Paddington 2 Is Officially A Better Movie Than Citizen Kane

Paddington 2 Is Officially A Better Movie Than Citizen Kane
Image: StudioCanal

Citizen Kane, once considered the pièce de résistance of classic cinema, has experienced a quick fall from grace over the past week as Rotten Tomatoes mysteriously unearthed a negative review of the film dated to May 7, 1941. The review is attributed to “Mae Tinée” of the Chicago Tribune (likely a pseudonym), and calls Citizen Kane both a “flop” and “bizarre”, labelling it interesting and different, but given too much to “eccentricity”.

It flies in the face of the general consensus towards the film, which is often considered a masterpiece of drama and narrative. In year’s past, Citizen Kane has been regarded as one of the greatest films ever made. But one single review has changed the consensus of the film — and movie history as we know it.

In adding this review to Citizen Kane’s Rotten Tomatoes score, the film has slipped from a perfect 100% fresh rating with 116 reviews down to just 99%. That knocks it down a few significant rankings and places it behind the perfect scores of films like Paddington 2 (2017), Toy Story (1995), Toy Story 2 (1999) and The Terminator (1984).

So for all intents and purposes, yes, Paddington 2 is now considered a better film than Citizen Kane by movie critics.

While the decision to hold up a historical review might seem odd, it’s actually part of bigger changes happening at Rotten Tomatoes. According to IndieWire, the website is currently working on archiving and preserving classic editorial content relating to film and entertainment. So if you’ve ever wanted to know what critics thought of your favourite classic films in the era they were created, RT’s archival hub has you sorted.

It’s pretty amazing seeing just how many ‘classic’ films only gained a real cult following in the years after they released — and to see the critics of the past go against the grain.
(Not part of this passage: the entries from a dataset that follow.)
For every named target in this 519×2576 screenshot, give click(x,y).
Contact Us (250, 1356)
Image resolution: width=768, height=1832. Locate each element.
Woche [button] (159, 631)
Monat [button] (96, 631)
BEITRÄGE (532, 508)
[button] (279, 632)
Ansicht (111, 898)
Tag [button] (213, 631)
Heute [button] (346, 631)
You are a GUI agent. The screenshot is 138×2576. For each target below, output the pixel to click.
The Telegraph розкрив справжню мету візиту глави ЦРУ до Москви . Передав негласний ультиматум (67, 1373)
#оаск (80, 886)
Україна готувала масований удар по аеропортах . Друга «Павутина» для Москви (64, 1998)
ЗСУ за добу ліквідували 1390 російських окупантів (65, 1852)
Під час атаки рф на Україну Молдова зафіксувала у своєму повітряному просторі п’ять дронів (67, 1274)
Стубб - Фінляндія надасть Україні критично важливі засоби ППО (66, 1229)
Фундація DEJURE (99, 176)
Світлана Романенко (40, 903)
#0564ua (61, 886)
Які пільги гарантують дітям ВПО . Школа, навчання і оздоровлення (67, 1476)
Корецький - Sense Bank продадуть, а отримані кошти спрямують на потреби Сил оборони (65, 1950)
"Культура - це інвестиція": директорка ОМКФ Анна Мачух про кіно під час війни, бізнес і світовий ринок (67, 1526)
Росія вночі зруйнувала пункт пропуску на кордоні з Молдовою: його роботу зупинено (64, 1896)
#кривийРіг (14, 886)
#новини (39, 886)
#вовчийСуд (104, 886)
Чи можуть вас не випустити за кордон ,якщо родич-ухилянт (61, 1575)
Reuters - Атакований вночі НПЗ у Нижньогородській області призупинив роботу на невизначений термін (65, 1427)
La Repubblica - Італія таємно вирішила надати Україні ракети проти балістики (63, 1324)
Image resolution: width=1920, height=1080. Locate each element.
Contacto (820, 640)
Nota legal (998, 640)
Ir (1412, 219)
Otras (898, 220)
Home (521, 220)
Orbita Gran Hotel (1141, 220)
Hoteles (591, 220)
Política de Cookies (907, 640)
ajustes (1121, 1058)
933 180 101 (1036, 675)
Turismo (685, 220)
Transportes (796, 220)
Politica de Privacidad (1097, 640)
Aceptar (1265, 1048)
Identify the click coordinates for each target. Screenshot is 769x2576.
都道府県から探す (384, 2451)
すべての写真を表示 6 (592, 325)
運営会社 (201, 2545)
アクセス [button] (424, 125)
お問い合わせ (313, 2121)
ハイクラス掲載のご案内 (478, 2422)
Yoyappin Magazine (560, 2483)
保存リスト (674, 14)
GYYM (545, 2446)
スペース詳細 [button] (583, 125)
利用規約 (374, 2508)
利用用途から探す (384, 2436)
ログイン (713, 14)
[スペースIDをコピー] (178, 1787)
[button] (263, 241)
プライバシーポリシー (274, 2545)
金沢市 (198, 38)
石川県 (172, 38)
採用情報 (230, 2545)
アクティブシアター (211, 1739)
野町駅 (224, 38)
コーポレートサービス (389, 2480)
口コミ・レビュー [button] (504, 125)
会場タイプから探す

In addition to collating these reviews, Rotten Tomatoes is also working on building a review archive of “lost” films in an effort to preserve their legacy and impact despite their status as “missing” or “destroyed”. (Many historic films were either lost during World Wars or destroyed in archival fires.)

While the restoration of these historic reviews spells bad news for movies like Citizen Kane, it is great news for modern masterpieces like Paddington 2. If Paddington’s victory comes at the expense of Citizen Kane‘s legacy, then so be it.

Long live Paddington 2, the new greatest film ever made.